Haber: Hülya Çetinkaya – Burak Necip Başar
Muğla’nın Fethiye ilçesinde 8 Mart Dünya Kadınlar Günü dolayısıyla düzenlenen etkinlikler kapsamında, bugün 8 Mart Feminist Gece Yürüyüşü gerçekleştirildi. Kadınlar saat 19.00’da 1 No’lu Sağlık Ocağı’nın önünde toplandıktan sonra Beşkaza Meydanı’na yürüdü.


Kadınlar yürüyüş boyunca “Jin, jiyan, azadi (Kadın, yaşam, özgürlük)”, “Yaşasın kadın dayanışması”, “Yaşasın feminist mücadelemiz”, “Dünya yerinden oynar kadınlar özgür olsa”, “Erkek vuruyor devlet koruyor”, “Gelsin baba, gelsin koca, gelsin devlet, gelsin cop inadına isyan, inadına özgürlük”, “Diyanete değil kadınlara bütçe”, “Neredesin aşkım buradayım aşkım”, “Susma haykır eşcinseller vardır”, “Homofobik devlet yıkılacak elbet”, “Trans cinayetleri politiktir”, “İnadına isyan, inadına özgürlük”, “Susmuyoruz, korkmuyoruz, itaat etmiyoruz”, “Barikatı yıkarım bulaşığa karışmam”, “Batsın, batsın ahlakınız batsın” sloganları atıldı.
Beşkaza Meydanı’nda basın açıklamasını Tülay Ünal Gökçe ve Halide Seda Altın okudu.
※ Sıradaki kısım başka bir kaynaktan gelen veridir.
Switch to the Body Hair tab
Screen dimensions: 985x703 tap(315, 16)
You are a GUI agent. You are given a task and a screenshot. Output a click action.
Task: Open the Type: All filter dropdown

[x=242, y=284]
“TÜM KADIN VE LGBTİ+LAR İSYANIMIZI ÖFKEMİZİ HAYKIRMAK İÇİN SOKAKLARDA, GECELERDE VE MEYDANLARDAYIZ”
Açıklamada “Tüm dünyada olduğu gibi bugün burada tüm kadınlar ve LGBTİ+lar; isyanımızı, öfkemizi, haykırmak için sokaklarda, gecelerde ve meydanlardayız” dendi.
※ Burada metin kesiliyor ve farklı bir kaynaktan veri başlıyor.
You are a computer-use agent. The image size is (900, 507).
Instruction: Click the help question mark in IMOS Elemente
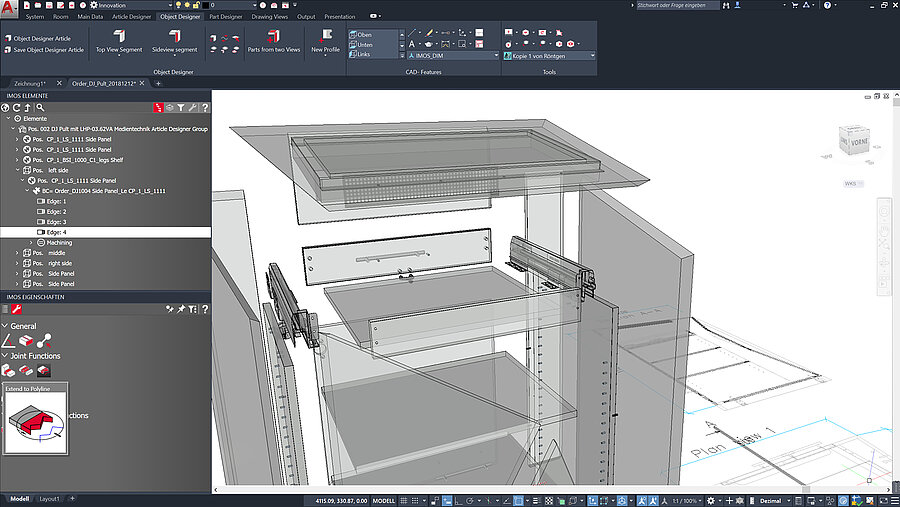[204, 107]
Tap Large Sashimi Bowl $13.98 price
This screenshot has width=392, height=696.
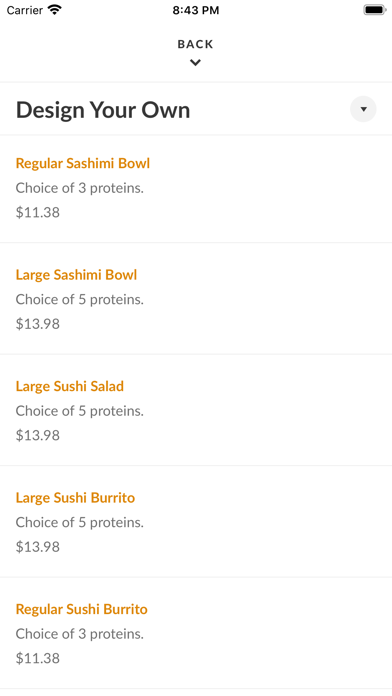click(38, 324)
Kadın nüfusunun dünya nüfusunun yarısı olduğuna dikkat çekilen açıklamada, “Tüm dünyada olduğu gibi bugün burada tüm kadın ve LGBTİ+lar isyanımızı öfkemizi haykırmak için sokaklarda, gecelerde ve meydanlardayız” ifadeleri kullanıldı.
“KAZANIMLARIMIZI YOK ETMENİZE İZİN VERMEYECEĞİZ, MÜCADELEYE DEVAM EDECEĞİZ”
Kadınların mücadele ederek kazandığı haklarından vazgeçmediği vurgulandı ve “Çünkü mücadelemizin geri dönüşü yok. Oy hakkından yaşam hakkına koskoca bir tarih, dünyanın dört bir yanından milyonlarca kadının mücadelesi var arkamızda. Onların gücü yanı başımızda. Kazanımlarımızı yok etmenize izin vermeyeceğiz, mücadeleye devam edeceğiz” dendi.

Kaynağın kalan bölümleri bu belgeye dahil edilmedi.